One sad reality of the type of boating we wish to do, is that we have to have time and money for these trips, which pretty much means we have to be retired. It is possible that in five years we could have money for the boat we want but then the problem would be time. If we don't have the time, I cannot justify the money even if we had it to spend.

This pretty much mean we will be OLD. Course the kids call us OLD now and I can't disagree with them though I do not feel OLD. Looks might be a clue though. The sad truth this presents is that we can see a relatively short boating time frame due to age.

My wife is not afraid to work on engines and such since she grew up on a farm.

We have set up a "plan" on what we have to do if we wish to really get a trawler. First step is the Trawler Fest in WA in May. I have been on week long cruises on a 33 foot sail boat with 3-5 people and know how a small boat can get smaller. Our first Go/No Go will be her seeing the boat we are interested in at the Fest. It is not a small boat but will SHE think it is too small. It could be a No Go.

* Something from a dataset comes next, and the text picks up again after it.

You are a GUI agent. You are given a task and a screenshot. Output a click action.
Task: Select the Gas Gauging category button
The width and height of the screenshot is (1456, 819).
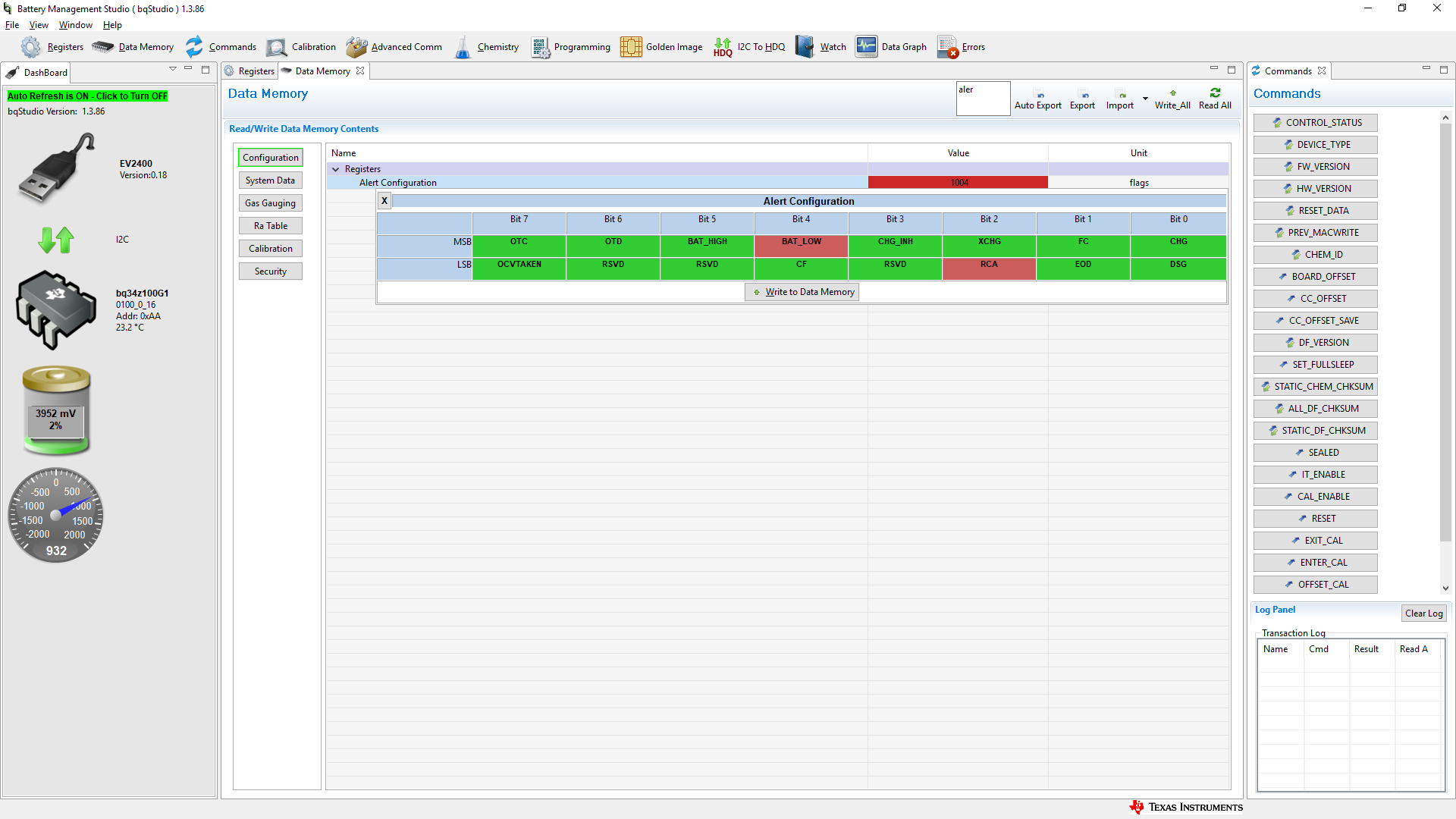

If it is a Go, then we can start planning vacations where we BOTH get training. I have a list of classes to take on boats the same size we are interested in buying. BOTH of us have to have operation skills or we won't go. I am not a risk adverse person, and I have done, and still do things that one is NOT supposed to do, but I manage the risk. For the trips we wish to take, it is not an acceptable risk to only have one person who can operate the boat.

I already have First Responder training and CPR certification. Wifey will have get this training if we go down this path.

Before we go on the trips we wish to do, I want a Captains license and it would be best if the wifey had one as well.

I think the skill sets broadly needed, and in no particular order, are:
  1. Boat handling
  2. Risk evaluation
  3. Navigation
  4. First Aid
  5. Weather forecasting
  6. Mechanical skill
  7. Radio communication
We both need these skills, not just one of us. I think the wifey will like boat handling and she will be able to perform the other skills though maybe not prefer to do them. I don't see anything on the list that she cannot do, learn to do, nor anything she would not do.


Later,
Dan
Very good way to approach. We learned so much in our boat search by chartering too.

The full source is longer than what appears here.